**Exercise goal:**
From the line that includes "Viewport: 685px width, 685px" to the last line of the records that follow, copy every line exactly and nothing more, omitting pictures.

──────── Records for processing

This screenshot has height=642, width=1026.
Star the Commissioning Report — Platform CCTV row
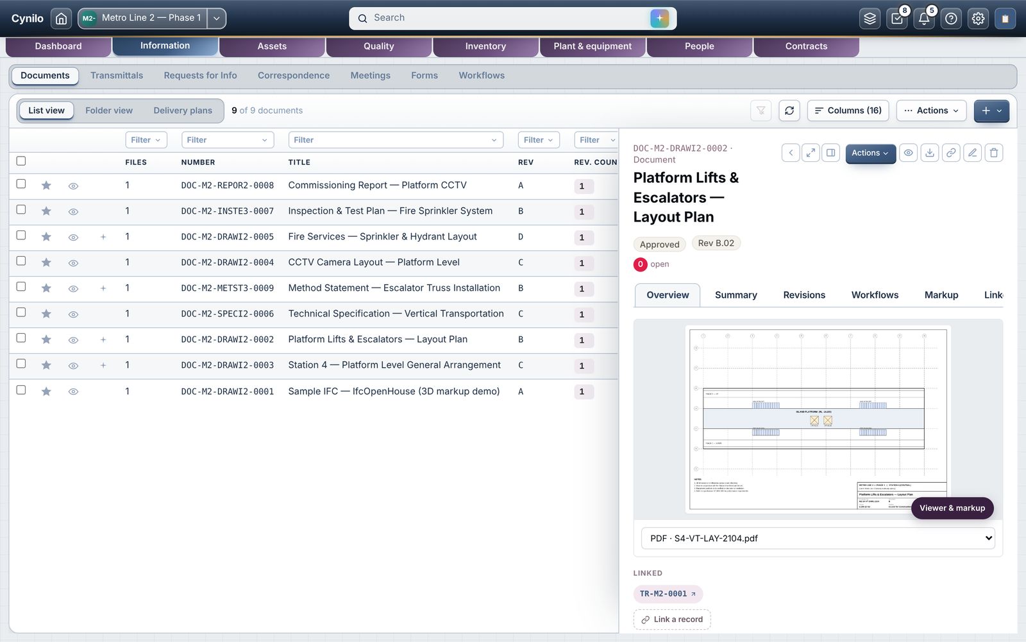click(x=46, y=186)
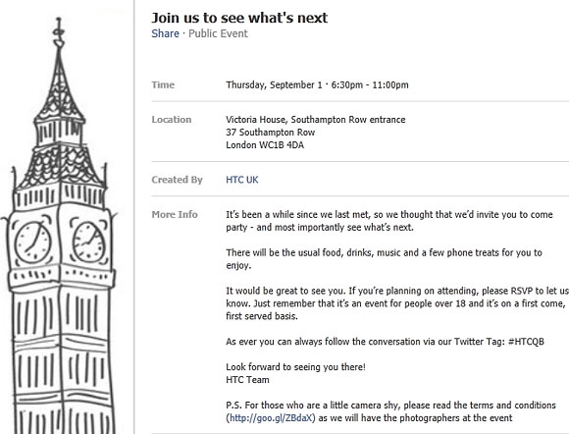The height and width of the screenshot is (434, 569).
Task: Click the 'Look forward to seeing you there!' line
Action: (x=295, y=367)
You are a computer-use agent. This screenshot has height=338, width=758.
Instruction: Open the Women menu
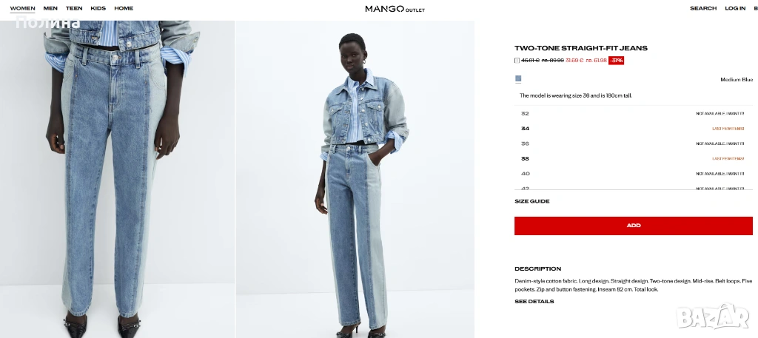point(22,8)
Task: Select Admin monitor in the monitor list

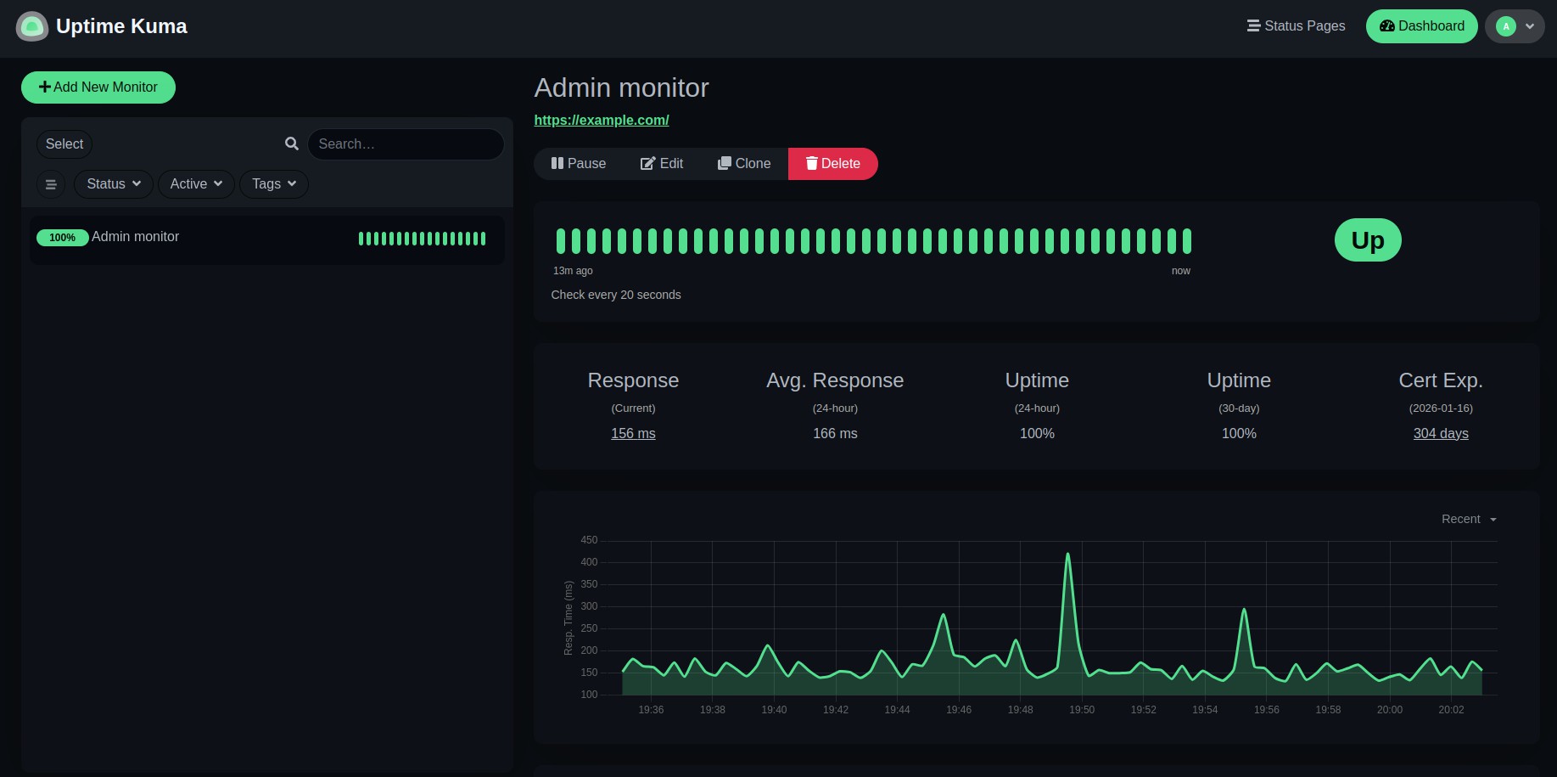Action: point(136,237)
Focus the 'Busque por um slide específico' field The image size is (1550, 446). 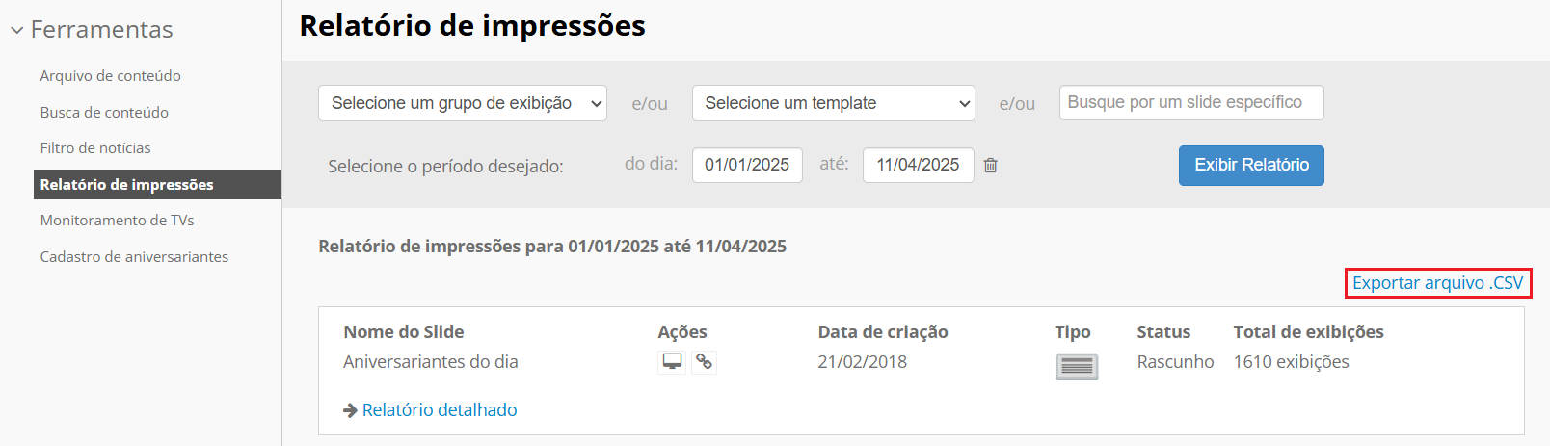[x=1190, y=103]
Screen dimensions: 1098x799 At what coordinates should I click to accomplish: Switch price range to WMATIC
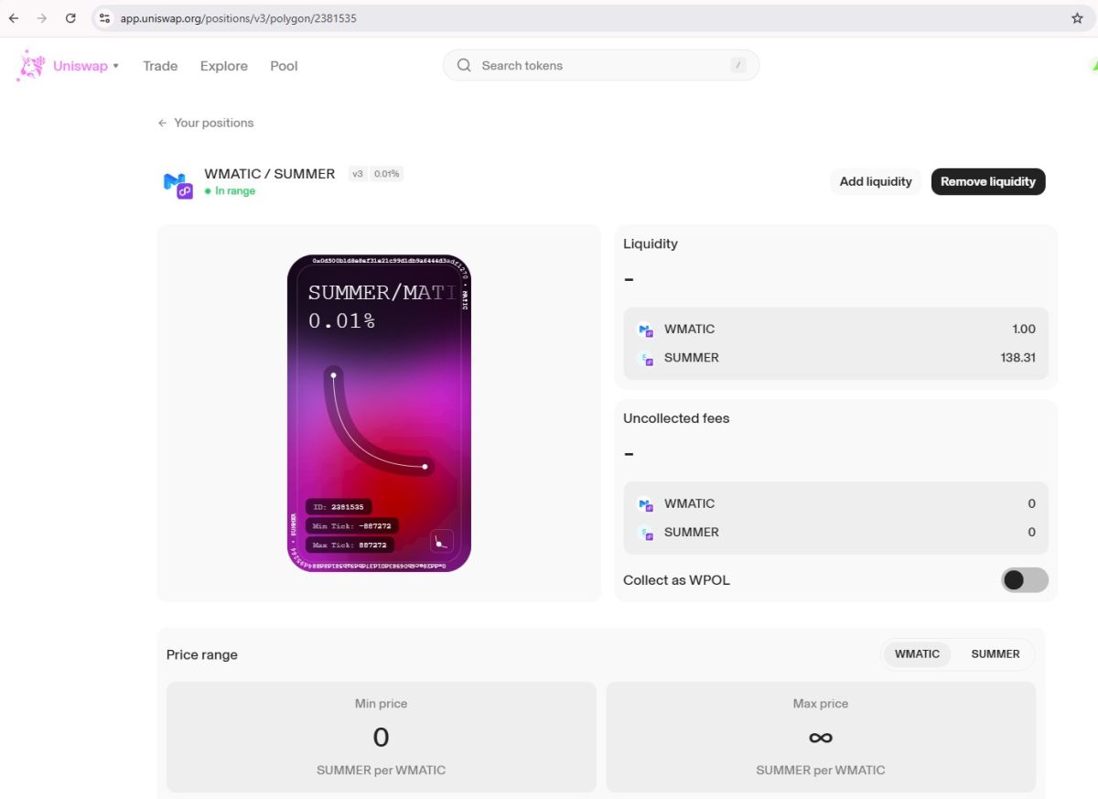[x=917, y=654]
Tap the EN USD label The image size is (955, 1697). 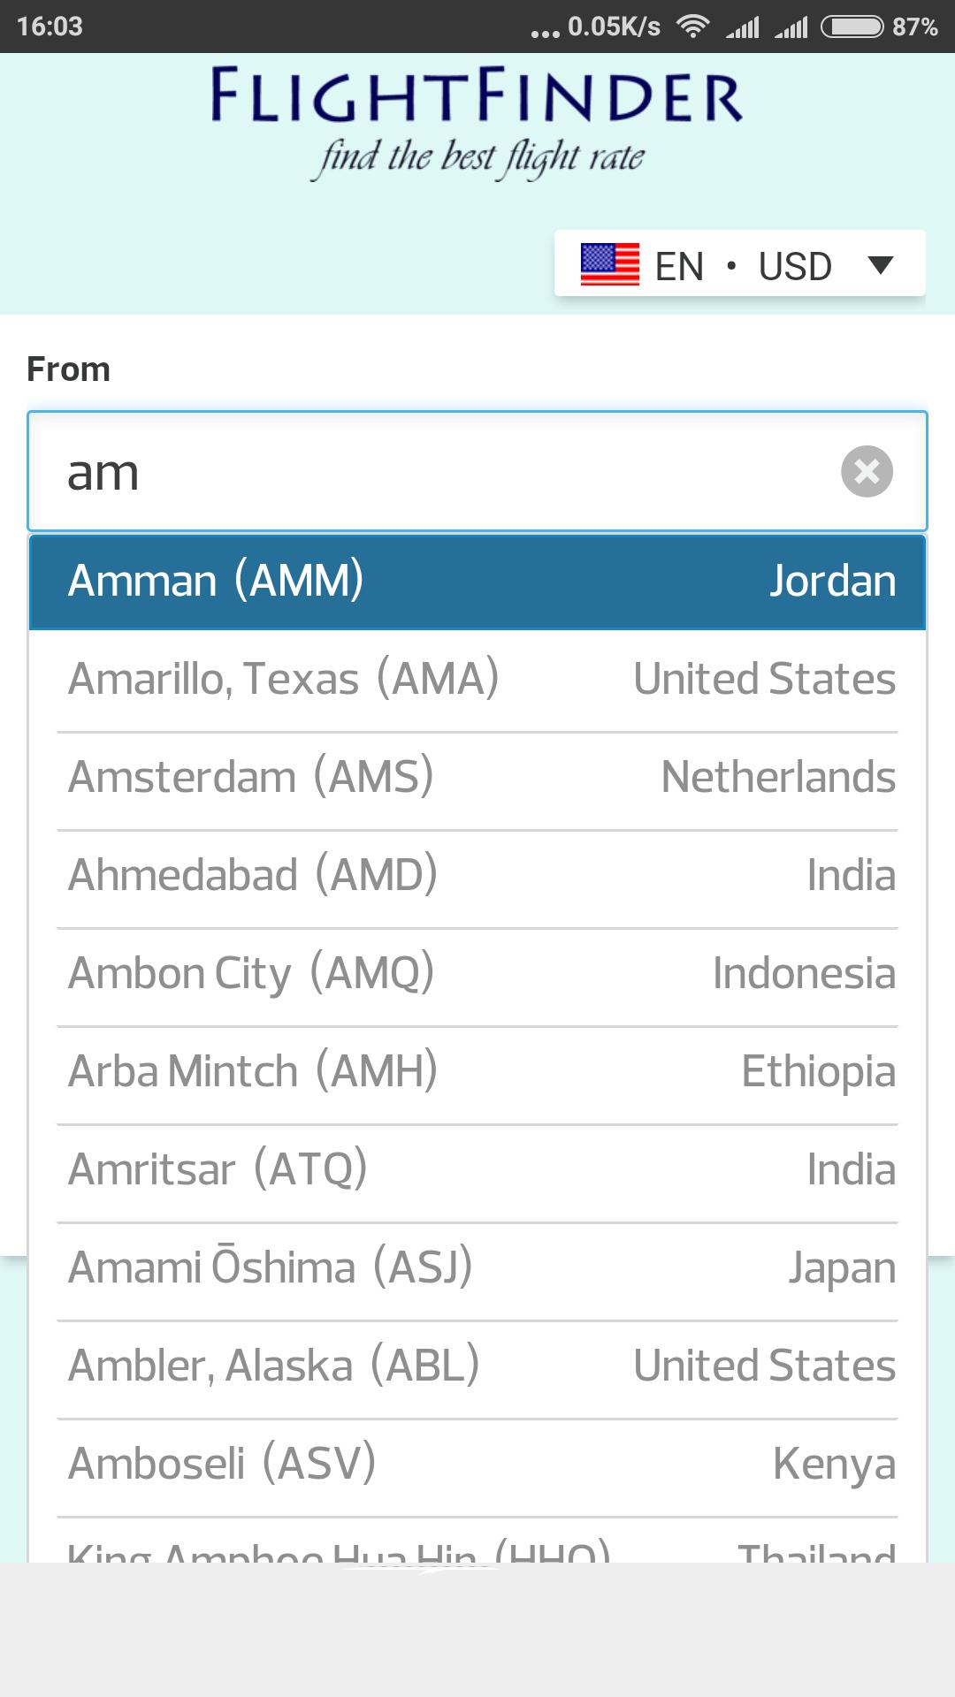tap(743, 265)
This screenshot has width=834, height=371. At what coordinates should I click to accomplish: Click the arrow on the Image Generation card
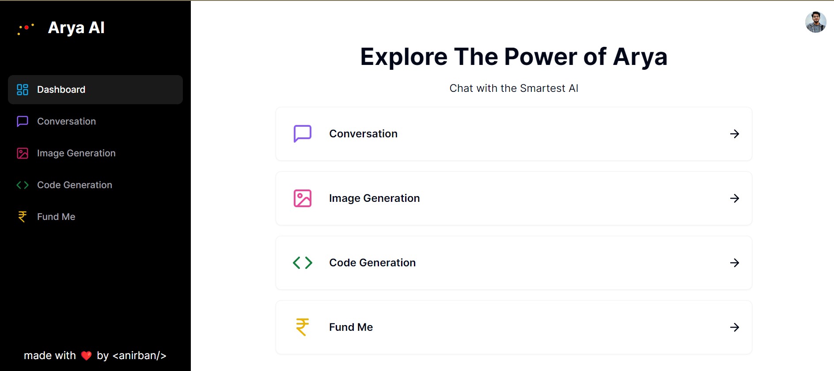click(735, 198)
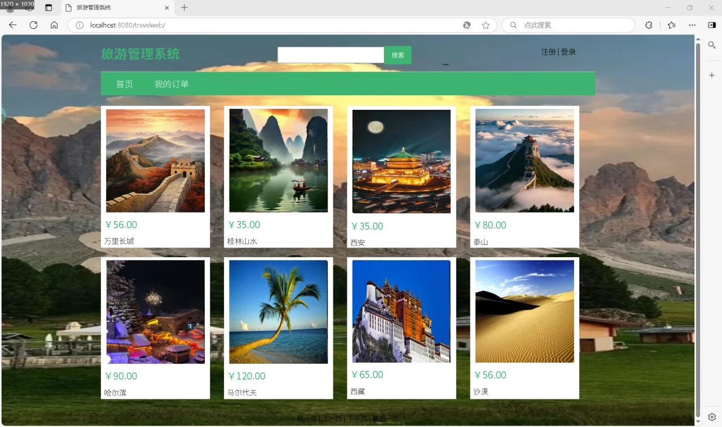Click the browser back navigation arrow

click(12, 25)
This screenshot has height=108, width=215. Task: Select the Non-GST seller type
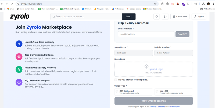pyautogui.click(x=157, y=92)
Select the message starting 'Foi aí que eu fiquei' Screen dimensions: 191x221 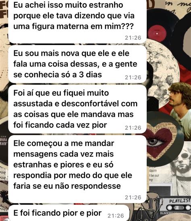[x=77, y=109]
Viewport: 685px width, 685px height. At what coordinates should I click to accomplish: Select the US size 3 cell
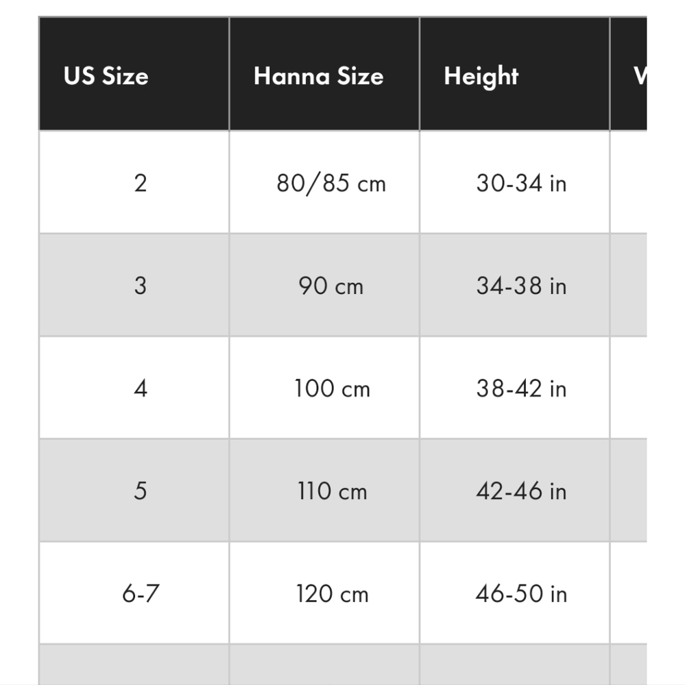134,285
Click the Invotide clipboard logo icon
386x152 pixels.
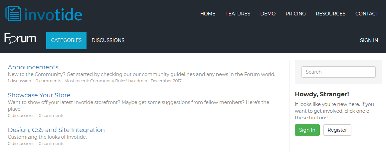13,14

────────────────

**Output for this exercise:**
Viewport: 685px width, 685px height. At what coordinates should I click to accomplish: Select the US size 3 cell
134,285
Click the Invotide clipboard logo icon
386x152 pixels.
13,14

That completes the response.